For Starters #53: Three Alternatives to Pricing by the Incremental Seat
More People ≠ More Value
In the year 2025 B2B software sold by the incremental seat or user (e.g. Slack’s $8.75/user/month pricing) is still surprisingly common. Surprising because there are a number of macro-trends providing headwinds against this pricing model.
The strongest headwind is All Companies Are Getting Smaller. But again, this is a bit of a myopic statement, as I mentioned in For Starters #10 - 87% of all US companies (15.8M companies) have less than 20 employees. Those companies required to file a federal WARN Act because they have more than 100 employee: just 467,000 by comparison.
So, the vast majority of companies are already small and the bigger ones are, according to TechCrunch 2025 layoff tracker, getting smaller, shedding hundreds of employees at a time.
Despite the nearly unavoidable (and self-serving) hype, this has nothing to do with generative AI and much more to do with the long term trend of employee costs outstripping the revenue growth expectations. A small part of those increasing employee costs is software priced by the incremental seat.
The two charts below show while 100% more people are employed than 50 years ago, our overall productivity has only increased 25%. Ouch.
While those numbers are aggregate across the US, more people doesn’t inherently mean more revenue, even within a given industry. I recently analyzed some data showing:
Organizations making $5-6M/year have between 35-1,200 employees.
Organizations making between $100M-$200M, between 1,200-12,000 employees.
It’s hard to find the right incremental seat price when then number of potential seats varies this widely while the size of the revenue pie stays static. Not only is the customer value is all over the board, but…
When do we count the employees?
Do we count all the employee accounts or just the active ones?
When do we re-count?
Given how dynamic staffing levels have been for the past 5 years, baking these calculations into the pricing strategy seems like a lot of low value churn (right up there with time tracking for hourly billing).
What might we consider instead?
Price the thing the people create.
Seats are most likely a proxy for some other kind of value, transformation, or outcome.

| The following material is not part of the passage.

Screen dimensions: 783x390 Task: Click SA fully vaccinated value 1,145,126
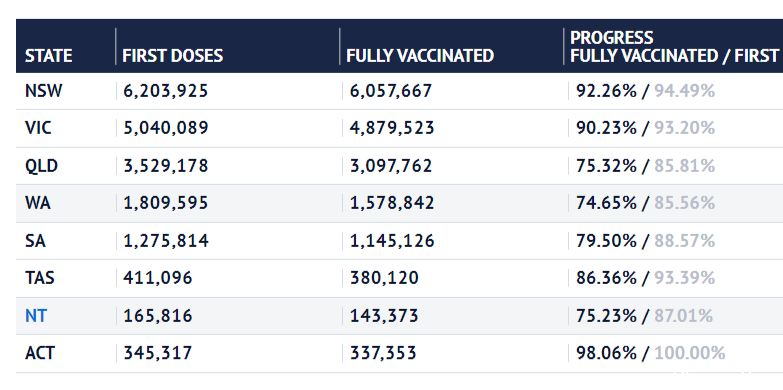pos(392,241)
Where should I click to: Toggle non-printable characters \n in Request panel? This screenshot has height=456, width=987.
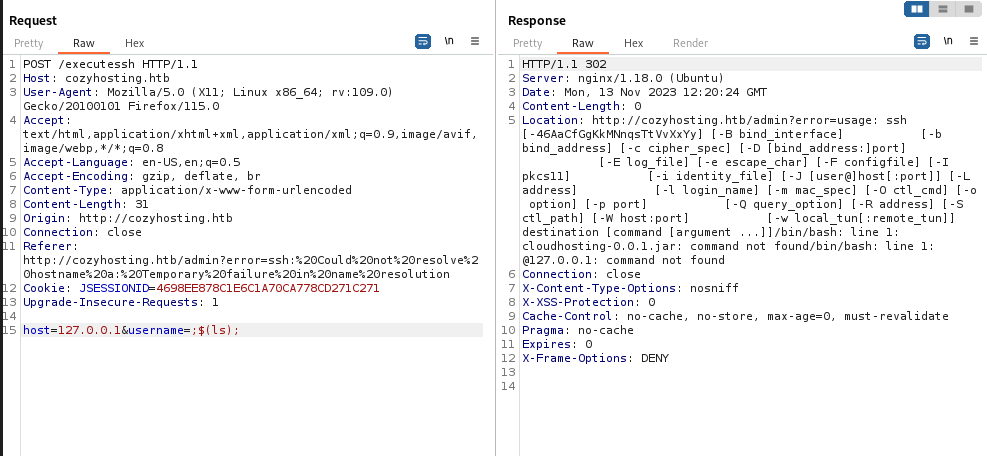tap(449, 42)
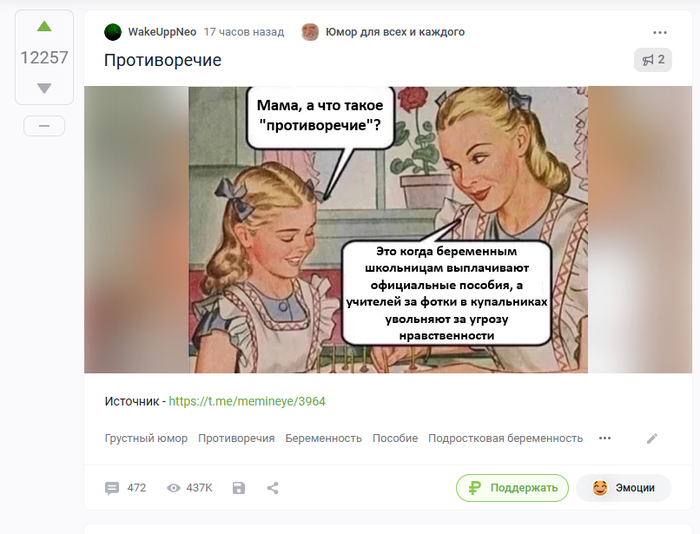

For example, let’s imagine we’re selling a highly-specialized project management software. We have a customer with 50 employees. On average there are 3 people to a project and each person has 6 projects per year, that shakes out to 96 projects per year (which you could confirm by asking them for YoY trends). This total might vary a little over the course of a year, and is more likely to decrease 10% than it is to increase 10%, but we should give a little optimistic cushion.
So we quote them a price for a band of 90-105 projects per year for $100,000. Maybe there’s also a lower 75-90 projects / year band and a higher 105-120 band.
The customer will most likely hit that number of projects no matter how many employees they have, at least for a couple years.Price the expected top-line revenue improvement
In an ideal world, each incremental person creates an equal incremental revenue for their employer. However as we’ve seen, the staffing levels can vary wildly while productivity and top line revenues both stay stubborn. So, if your product helps customers generate more revenue, consider pricing against 10-20% of their expected incremental revenue increase.
Again, back to the project management example. Let’s say this specialized project management software helps improve project quality by 10% and the customer can immediately add to their top line. That 10% improvement translates to $10K/project, as the project management vendor we can claim $1K of that, and with ~100 projects per year, that’s also $100,000.Price the service, not the product
In an ideal world, everyone just knows how to use your software and will immediately understand how it’s used in any given customer context. However, in a world where staffing levels are dynamic, business continuity becomes more valuable.
The customer is not actually buying a niche project management tool - they’re probably buying business continuity and organizational knowledge transfer in an environment with higher than desired turnover.
In this scenario, we charge $0 for the software itself. We instead charge for a year of services; regular onboarding sessions for new employees, support and quarterly training for all employees to maximize their value in the tool, ad hoc guidance and support for overloaded employees, and monthly executive reviews of the state of all the projects in the account.
One amazing account exec could probably handle 2-3 of these 50-person/100-project accounts over the course of the year, so again $100K.
As you can tell, there are lots of ways to get to the same price, which also means it’s possible to transition from per-seat pricing to something else by holding the price steady for one year and simply articulating it in an metric that’s much more valuable to your customer.